Go figure. The Economist is stumbling onto actual economics and like Claude Rains, they're shocked, shocked, that even truck drivers and other ordinary wage earners have figured it out, too.

Any commercially driven media outlet tends to reflect the beliefs and mores of the people who read it, and since The Economist doesn't have wage earners as a high percentage of their readership, they probably don't feel much need to address the wage earners' point of view. So they tell their class of readers what they think those readers want to hear, and the readers apparently are only too eager to have their belief system reinforced. The readers of such a magazine then resemble the drunk looking under the lamppost for his keys dropped somewhere on the block, while the magazine helpfully points the way to the lamppost.

I read The Economist for amusement, not enlightenment. This article is just more mirth.


Aside from that, Mark, what do you think of the magazine?

Long haul trucking is a terrible job.
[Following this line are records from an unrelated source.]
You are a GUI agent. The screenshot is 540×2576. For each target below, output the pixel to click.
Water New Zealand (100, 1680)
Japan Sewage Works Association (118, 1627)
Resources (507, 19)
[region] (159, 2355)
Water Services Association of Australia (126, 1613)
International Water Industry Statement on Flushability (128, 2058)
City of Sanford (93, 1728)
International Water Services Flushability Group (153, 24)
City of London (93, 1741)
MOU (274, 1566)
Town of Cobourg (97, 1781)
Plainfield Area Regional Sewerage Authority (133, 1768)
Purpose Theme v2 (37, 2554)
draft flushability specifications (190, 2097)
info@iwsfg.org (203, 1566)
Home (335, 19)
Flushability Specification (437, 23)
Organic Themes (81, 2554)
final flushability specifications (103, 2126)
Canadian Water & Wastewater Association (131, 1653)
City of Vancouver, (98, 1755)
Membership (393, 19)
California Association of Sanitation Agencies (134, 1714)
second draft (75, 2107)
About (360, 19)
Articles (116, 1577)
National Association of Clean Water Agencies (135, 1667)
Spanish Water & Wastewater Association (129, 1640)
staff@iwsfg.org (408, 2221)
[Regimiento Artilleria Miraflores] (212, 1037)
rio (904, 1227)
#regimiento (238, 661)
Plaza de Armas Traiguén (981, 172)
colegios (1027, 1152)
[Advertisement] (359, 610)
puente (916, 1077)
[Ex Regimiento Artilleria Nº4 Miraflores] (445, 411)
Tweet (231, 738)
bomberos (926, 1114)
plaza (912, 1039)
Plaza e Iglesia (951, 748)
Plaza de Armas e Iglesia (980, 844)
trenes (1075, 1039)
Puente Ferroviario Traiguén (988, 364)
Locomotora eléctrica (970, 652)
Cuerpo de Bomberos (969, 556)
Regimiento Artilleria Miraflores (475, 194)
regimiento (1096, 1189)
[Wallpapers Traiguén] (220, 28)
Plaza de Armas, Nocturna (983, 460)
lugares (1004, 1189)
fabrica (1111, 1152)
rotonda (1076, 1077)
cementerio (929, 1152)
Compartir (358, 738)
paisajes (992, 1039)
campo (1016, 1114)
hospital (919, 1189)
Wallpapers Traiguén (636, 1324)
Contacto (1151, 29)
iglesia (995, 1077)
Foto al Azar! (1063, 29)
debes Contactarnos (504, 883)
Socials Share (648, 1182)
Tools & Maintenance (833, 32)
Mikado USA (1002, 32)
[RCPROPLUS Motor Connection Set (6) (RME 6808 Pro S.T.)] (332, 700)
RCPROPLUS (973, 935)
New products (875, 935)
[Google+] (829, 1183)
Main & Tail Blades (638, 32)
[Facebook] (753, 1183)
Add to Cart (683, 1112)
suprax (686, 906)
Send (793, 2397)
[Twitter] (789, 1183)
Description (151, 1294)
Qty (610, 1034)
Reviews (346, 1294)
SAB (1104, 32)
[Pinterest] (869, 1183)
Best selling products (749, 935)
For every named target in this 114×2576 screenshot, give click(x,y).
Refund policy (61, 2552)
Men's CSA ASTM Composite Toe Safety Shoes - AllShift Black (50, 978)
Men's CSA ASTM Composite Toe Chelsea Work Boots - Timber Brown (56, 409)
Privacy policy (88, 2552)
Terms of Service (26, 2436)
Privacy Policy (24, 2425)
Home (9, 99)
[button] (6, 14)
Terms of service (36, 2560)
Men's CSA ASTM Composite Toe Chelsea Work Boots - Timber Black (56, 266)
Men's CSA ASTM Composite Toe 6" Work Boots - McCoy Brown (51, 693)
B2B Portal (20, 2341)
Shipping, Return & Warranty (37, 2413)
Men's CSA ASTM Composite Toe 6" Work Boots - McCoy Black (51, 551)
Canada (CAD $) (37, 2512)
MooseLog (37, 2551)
Just today, east of Chicago, Yellow/Roadway was involved in a wreck that killed four people in a SUV. Big winds today.

Imagine driving for 11 hours through a Montana winter storm - then sleeping in the back of your truck - then driving 11 hours through a North Dakota winter storm. $0.40/mile is considered good pay, but you're never home. You won't keep a marriage or relationship together.

The truckload carriers have a driver turnover of over 100% per year. The drivers take it as long as they can, then quit. Only to go back with a different company in a few weeks when the money runs out. Of course, some just love the life. Ain't enough of them to go around.


While the life of the long haul trucker is no bed of roses, neither is the life of the railroad train and engine crew in road service. The same long hours, the same long hours away from home with all the problems that brings to the marriage and family realationships. 12 hour horseing a train to 30 mile from the destination terminal, 3 more hours waiting for a ride to the destination terminal. Tieing up in the company mandated motel, eating at whatever food chain is near the motel. After getting rested waiting 8, 10, 12 or more hours to be called back to your home terminal. Battling the train and the railroad for another 12 hours trying to work your way back home only to be held at the last signal entering the destination yard until you go on the law and then wait for either a ride or a yard crew to get you into your tie up point where you mark off, go home an get called back out on your rest to do it all over again.